GeoParquet Spatial Partitioning: Optimising for Parallel Reads

A single GeoParquet file of 50 million rows is readable — GeoPandas can load it in under two minutes — but a single file is fundamentally sequential. When you need to process a subset of the data (say, all records within a specific state or bounding box), you must at minimum scan all row groups to identify which ones overlap your region of interest, even if you ultimately only read a fraction of the data.

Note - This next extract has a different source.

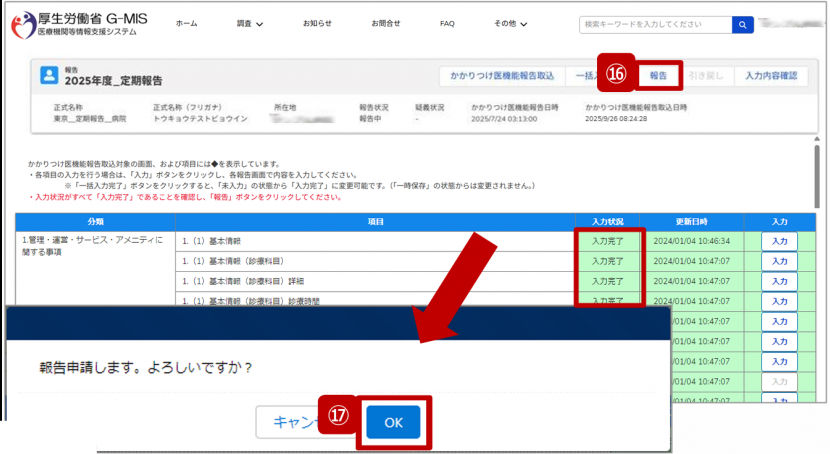The width and height of the screenshot is (830, 454).
Task: Click the 入力内容確認 button
Action: [x=770, y=76]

Spatial partitioning addresses this by splitting a large dataset into multiple files, each covering a distinct geographic region. Query patterns that access a small geographic area then read only the relevant partition files, potentially accessing 1–5% of the total data rather than scanning everything.

# Partitioning Strategies

# Strategy 1: Regular Grid Partitioning

The simplest approach: divide the bounding box into an N×M grid and write one file per cell.

import geopandas as gpd
import numpy as np
import os

def partition_by_grid(gdf: gpd.GeoDataFrame, output_dir: str, n_cols: int = 10, n_rows: int = 10):
    """
    Partition a GeoDataFrame by a regular bounding-box grid.
    Each feature goes into the partition containing its centroid.
    """
    os.makedirs(output_dir, exist_ok=True)

    bounds = gdf.total_bounds  # [xmin, ymin, xmax, ymax]
    x_edges = np.linspace(bounds[0], bounds[2], n_cols + 1)
    y_edges = np.linspace(bounds[1], bounds[3], n_rows + 1)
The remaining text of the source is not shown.